[[ Available data open ]]

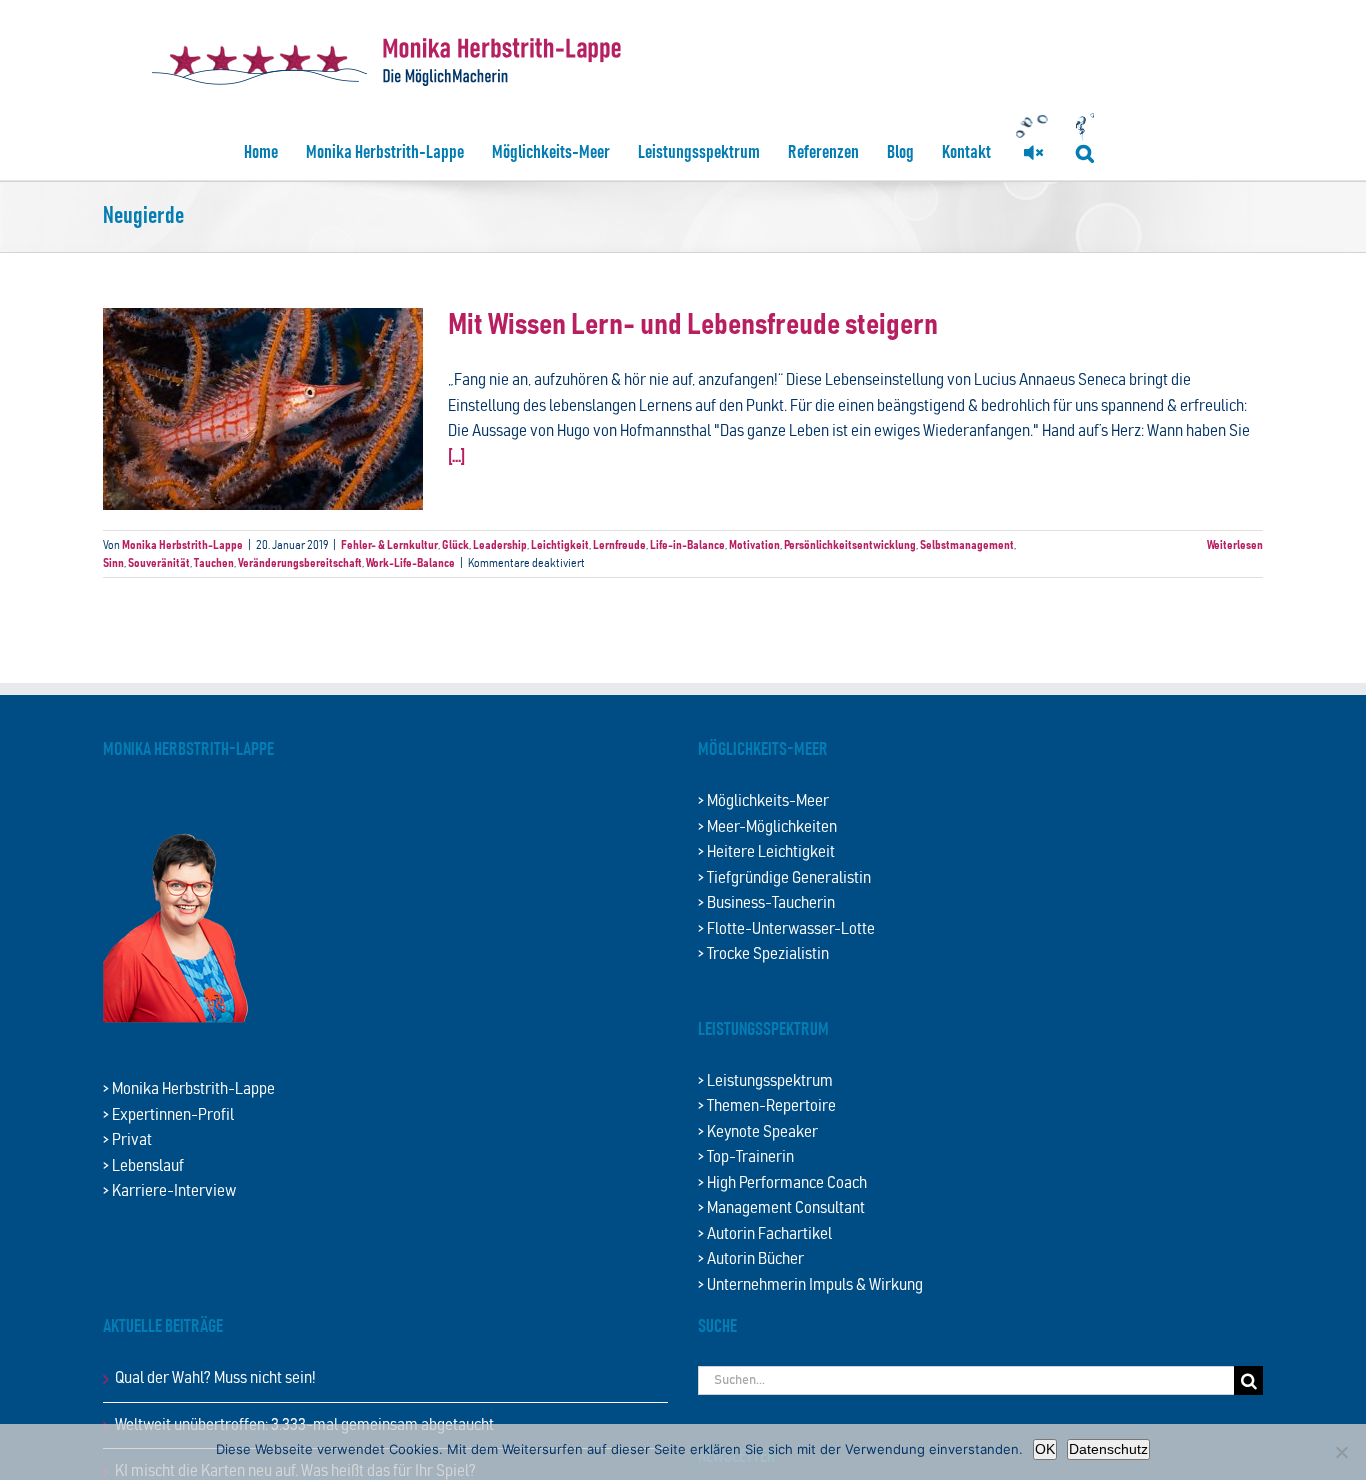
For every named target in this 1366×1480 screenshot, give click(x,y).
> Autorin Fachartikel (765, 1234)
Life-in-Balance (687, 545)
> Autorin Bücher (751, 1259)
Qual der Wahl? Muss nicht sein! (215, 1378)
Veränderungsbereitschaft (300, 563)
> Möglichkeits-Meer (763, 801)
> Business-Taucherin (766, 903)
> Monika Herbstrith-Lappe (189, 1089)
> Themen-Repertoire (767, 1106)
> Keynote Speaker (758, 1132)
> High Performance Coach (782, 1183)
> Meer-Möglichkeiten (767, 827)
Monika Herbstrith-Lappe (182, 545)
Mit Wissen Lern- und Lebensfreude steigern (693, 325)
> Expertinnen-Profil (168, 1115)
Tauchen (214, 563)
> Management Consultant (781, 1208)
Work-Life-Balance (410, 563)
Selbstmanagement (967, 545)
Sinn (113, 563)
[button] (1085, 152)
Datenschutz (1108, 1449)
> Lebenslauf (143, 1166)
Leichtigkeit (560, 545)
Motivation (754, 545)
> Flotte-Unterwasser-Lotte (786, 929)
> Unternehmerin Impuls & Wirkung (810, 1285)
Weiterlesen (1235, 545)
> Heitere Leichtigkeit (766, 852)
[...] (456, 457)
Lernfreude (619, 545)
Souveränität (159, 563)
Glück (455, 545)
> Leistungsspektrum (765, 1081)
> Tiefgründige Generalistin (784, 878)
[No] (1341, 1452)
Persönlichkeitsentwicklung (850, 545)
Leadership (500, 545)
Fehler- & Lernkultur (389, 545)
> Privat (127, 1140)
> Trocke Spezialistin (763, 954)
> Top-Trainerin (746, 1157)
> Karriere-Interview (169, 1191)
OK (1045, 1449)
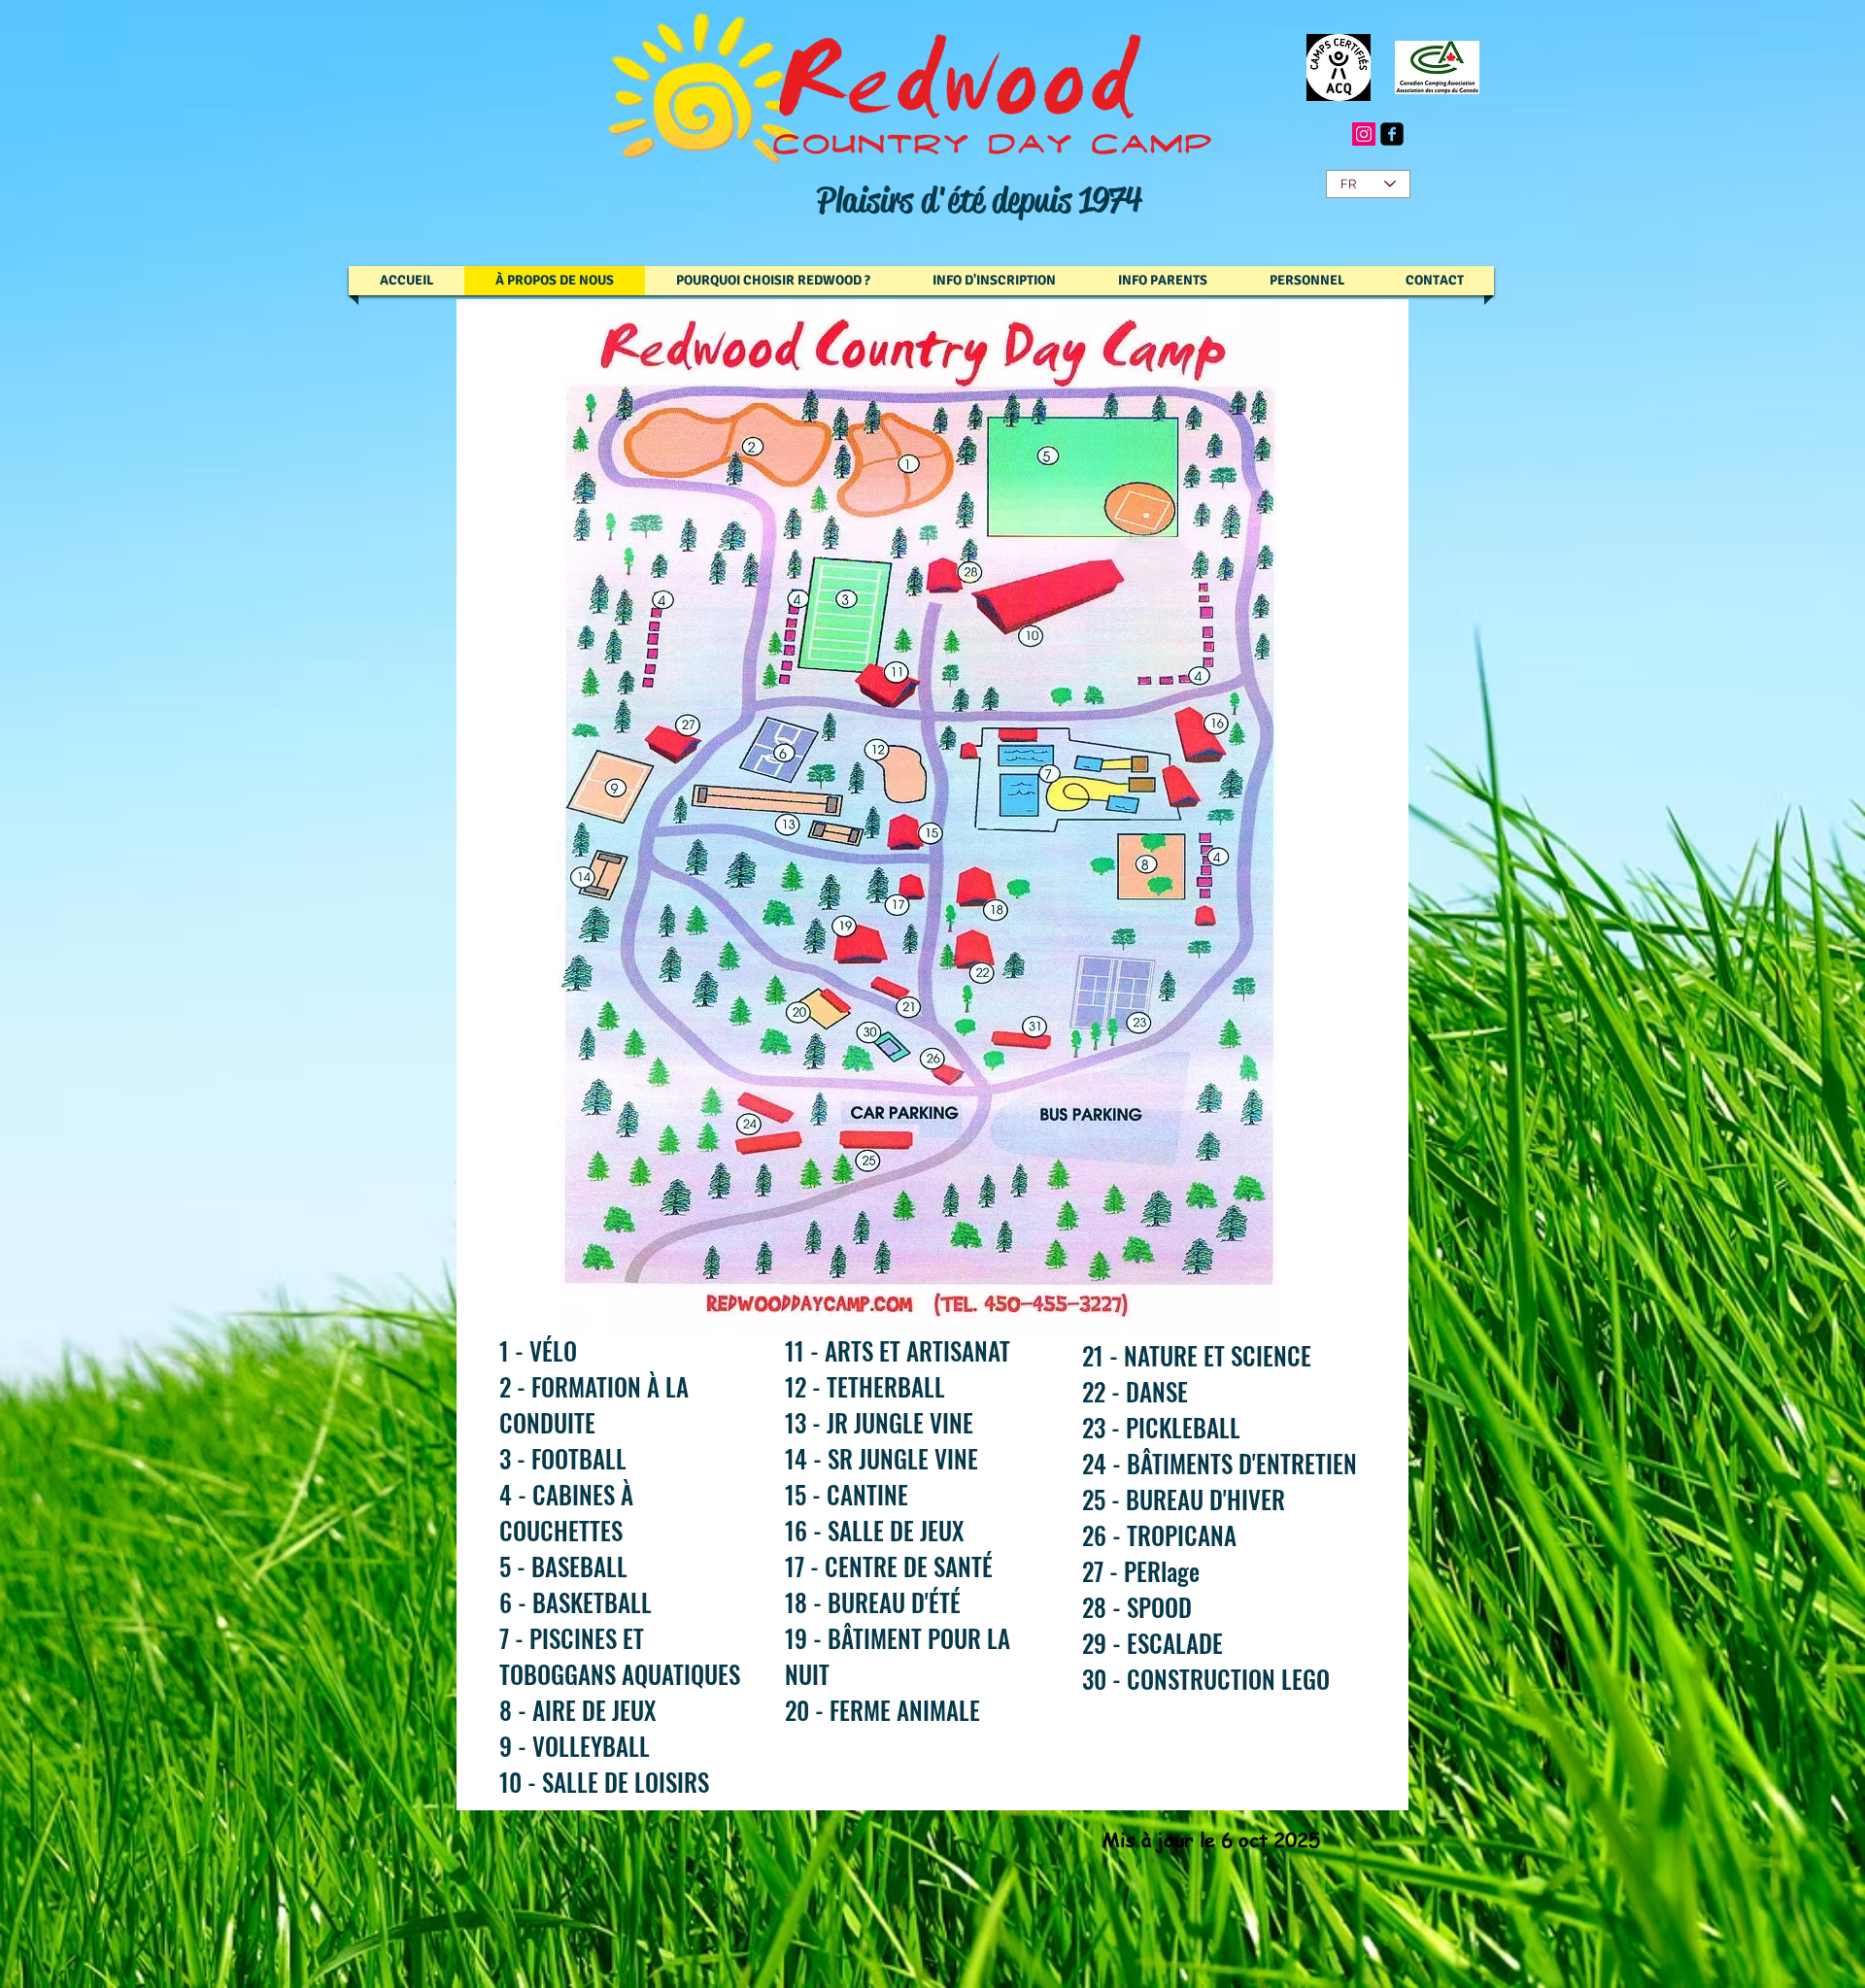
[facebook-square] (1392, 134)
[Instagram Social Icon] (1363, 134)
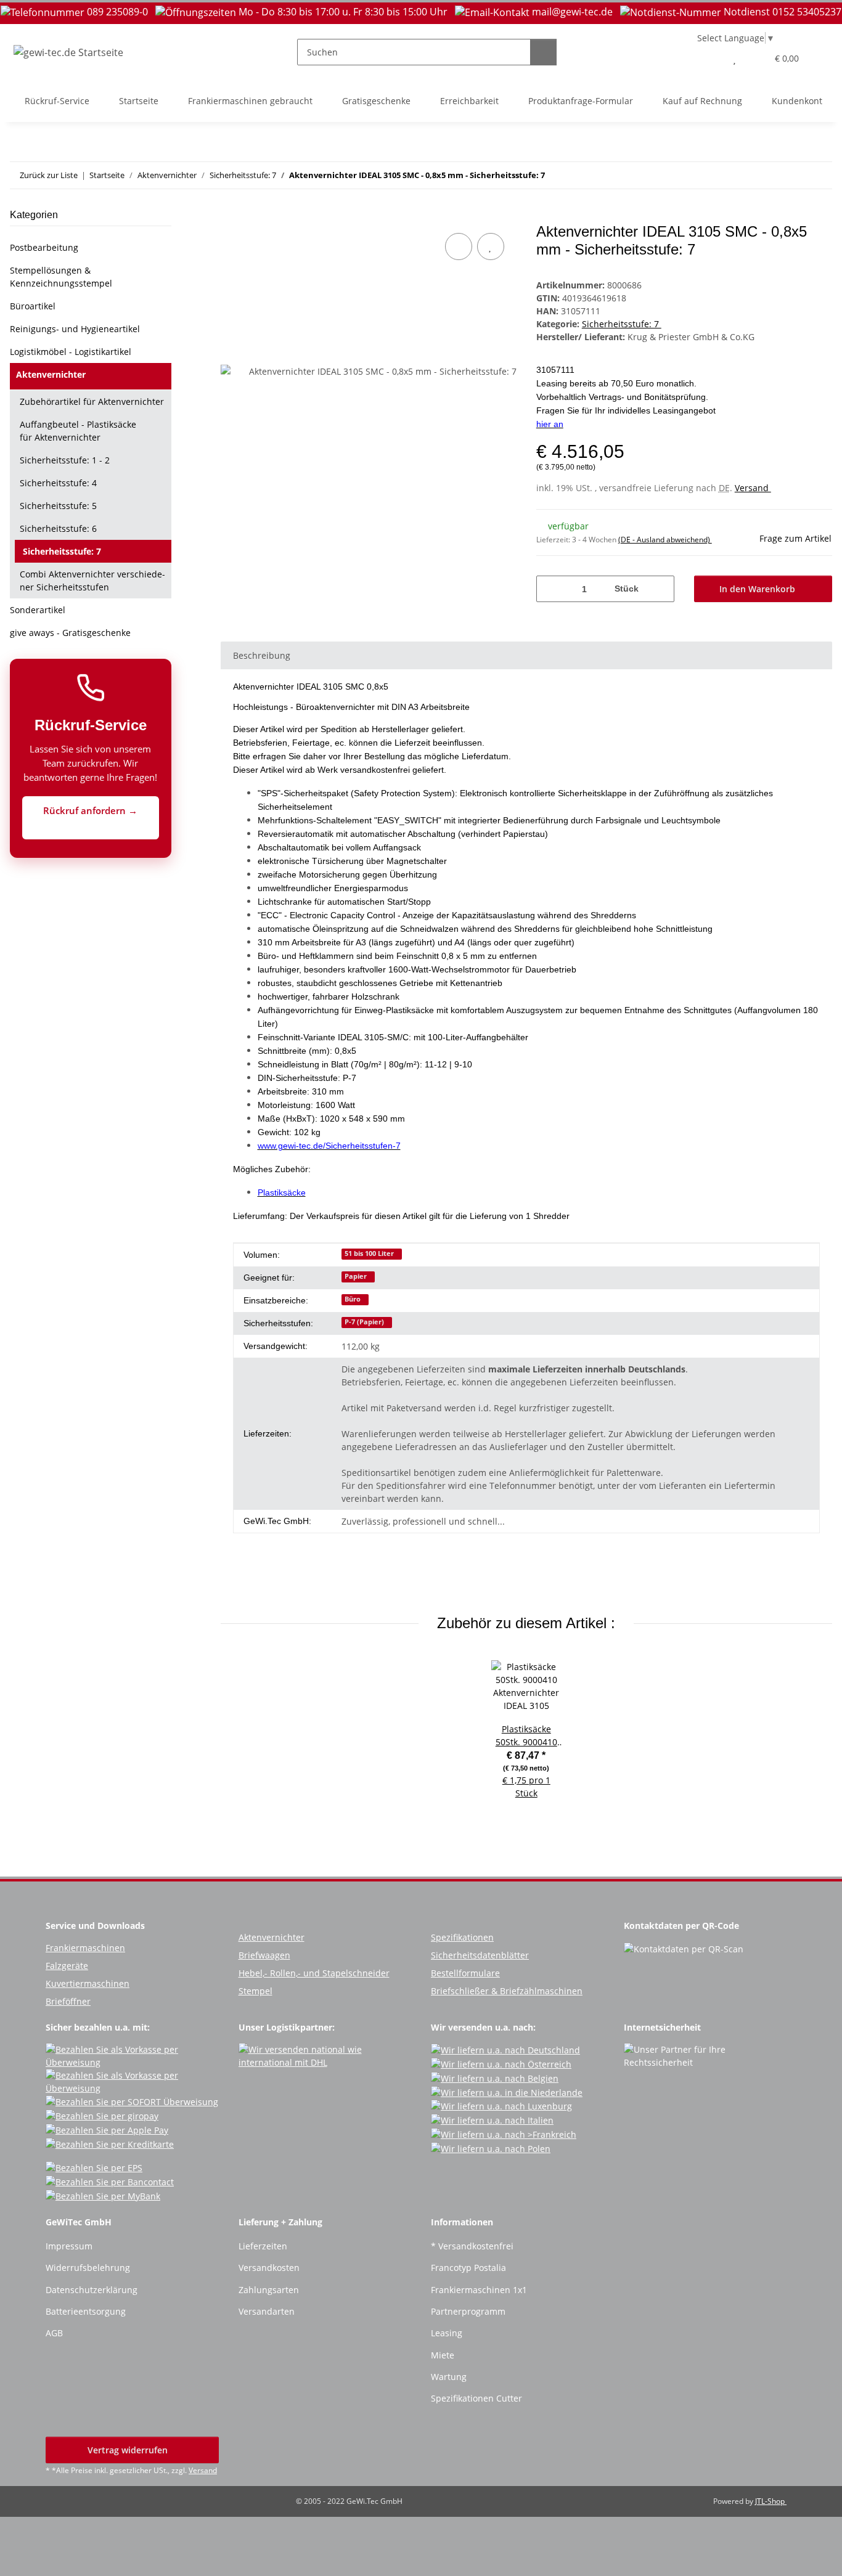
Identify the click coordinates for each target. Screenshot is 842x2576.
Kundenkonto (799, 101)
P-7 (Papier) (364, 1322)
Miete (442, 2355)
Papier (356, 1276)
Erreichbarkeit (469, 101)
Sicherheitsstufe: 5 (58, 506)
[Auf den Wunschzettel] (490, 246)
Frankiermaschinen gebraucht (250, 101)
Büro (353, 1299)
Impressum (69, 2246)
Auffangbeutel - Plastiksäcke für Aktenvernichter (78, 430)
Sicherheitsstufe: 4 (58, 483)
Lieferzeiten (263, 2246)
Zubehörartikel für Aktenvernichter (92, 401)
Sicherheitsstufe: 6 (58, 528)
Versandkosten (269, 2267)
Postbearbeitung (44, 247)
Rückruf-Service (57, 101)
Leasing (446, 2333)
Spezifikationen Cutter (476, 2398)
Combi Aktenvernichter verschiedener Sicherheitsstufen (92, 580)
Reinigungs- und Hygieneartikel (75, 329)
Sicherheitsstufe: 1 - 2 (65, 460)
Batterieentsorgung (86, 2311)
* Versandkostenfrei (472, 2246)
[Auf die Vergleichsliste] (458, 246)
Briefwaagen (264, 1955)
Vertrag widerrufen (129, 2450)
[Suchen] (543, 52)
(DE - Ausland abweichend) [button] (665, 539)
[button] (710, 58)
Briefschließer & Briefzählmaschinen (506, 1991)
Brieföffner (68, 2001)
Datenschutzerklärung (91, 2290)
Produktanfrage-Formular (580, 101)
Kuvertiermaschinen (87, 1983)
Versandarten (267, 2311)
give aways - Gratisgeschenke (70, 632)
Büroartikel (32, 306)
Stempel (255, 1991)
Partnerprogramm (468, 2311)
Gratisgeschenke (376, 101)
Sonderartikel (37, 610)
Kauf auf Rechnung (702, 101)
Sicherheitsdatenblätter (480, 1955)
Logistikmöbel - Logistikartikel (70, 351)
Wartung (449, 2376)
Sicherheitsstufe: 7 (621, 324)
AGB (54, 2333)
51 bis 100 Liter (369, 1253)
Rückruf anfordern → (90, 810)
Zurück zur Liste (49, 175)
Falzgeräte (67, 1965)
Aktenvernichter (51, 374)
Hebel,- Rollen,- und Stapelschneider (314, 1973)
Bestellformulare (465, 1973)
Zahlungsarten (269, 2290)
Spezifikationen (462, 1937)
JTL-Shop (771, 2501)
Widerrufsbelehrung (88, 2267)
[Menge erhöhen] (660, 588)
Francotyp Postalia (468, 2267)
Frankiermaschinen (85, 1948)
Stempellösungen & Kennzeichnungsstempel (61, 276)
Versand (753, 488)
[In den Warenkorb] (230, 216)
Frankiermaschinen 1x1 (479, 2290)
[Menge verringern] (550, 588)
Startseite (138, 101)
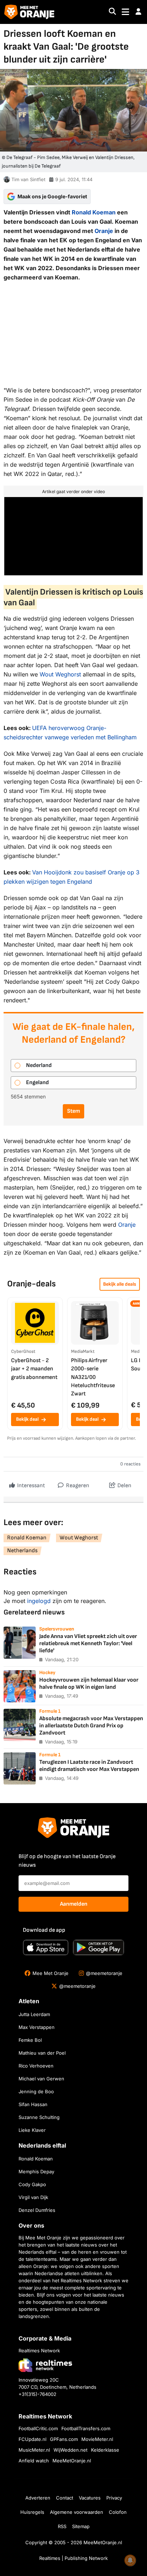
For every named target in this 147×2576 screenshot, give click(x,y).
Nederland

[[ Available data closed ]]

Your objective:
The range runs from the line above containing "Sicherheitsstufe: 5 (58, 506)" to the line containing "Sicherheitsdatenblätter (480, 1955)", inclusive. Restate those lines word for word and no others.

Expected output:
Sicherheitsstufe: 5 (58, 506)
[Auf den Wunschzettel] (490, 246)
Frankiermaschinen gebraucht (250, 101)
Büro (353, 1299)
Impressum (69, 2246)
Auffangbeutel - Plastiksäcke für Aktenvernichter (78, 430)
Sicherheitsstufe: 4 (58, 483)
Lieferzeiten (263, 2246)
Zubehörartikel für Aktenvernichter (92, 401)
Sicherheitsstufe: 6 (58, 528)
Versandkosten (269, 2267)
Postbearbeitung (44, 247)
Rückruf-Service (57, 101)
Leasing (446, 2333)
Spezifikationen Cutter (476, 2398)
Combi Aktenvernichter verschiedener Sicherheitsstufen (92, 580)
Reinigungs- und Hygieneartikel (75, 329)
Sicherheitsstufe: 1 - 2 (65, 460)
Batterieentsorgung (86, 2311)
* Versandkostenfrei (472, 2246)
[Auf die Vergleichsliste] (458, 246)
Briefwaagen (264, 1955)
Vertrag widerrufen (129, 2450)
[Suchen] (543, 52)
(DE - Ausland abweichend) [button] (665, 539)
[button] (710, 58)
Briefschließer & Briefzählmaschinen (506, 1991)
Brieföffner (68, 2001)
Datenschutzerklärung (91, 2290)
Produktanfrage-Formular (580, 101)
Kuvertiermaschinen (87, 1983)
Versandarten (267, 2311)
give aways - Gratisgeschenke (70, 632)
Büroartikel (32, 306)
Stempel (255, 1991)
Partnerprogramm (468, 2311)
Gratisgeschenke (376, 101)
Sonderartikel (37, 610)
Kauf auf Rechnung (702, 101)
Sicherheitsdatenblätter (480, 1955)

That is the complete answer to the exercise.